[Items listed in a dataset]
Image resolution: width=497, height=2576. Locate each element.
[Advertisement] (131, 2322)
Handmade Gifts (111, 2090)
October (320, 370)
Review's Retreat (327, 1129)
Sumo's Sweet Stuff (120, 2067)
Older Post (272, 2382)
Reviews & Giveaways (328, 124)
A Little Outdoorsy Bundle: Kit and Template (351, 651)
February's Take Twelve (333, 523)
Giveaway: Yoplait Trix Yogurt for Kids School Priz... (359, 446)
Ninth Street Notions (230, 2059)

-- Exercise brief --
Reproduce exactly the line bearing "February's Take Twelve (333, 523)" and all the lines that come after it in the records above; add nothing.

-- Answer section --
February's Take Twelve (333, 523)
Giveaway: Yoplait Trix Yogurt for Kids School Priz... (359, 446)
Ninth Street Notions (230, 2059)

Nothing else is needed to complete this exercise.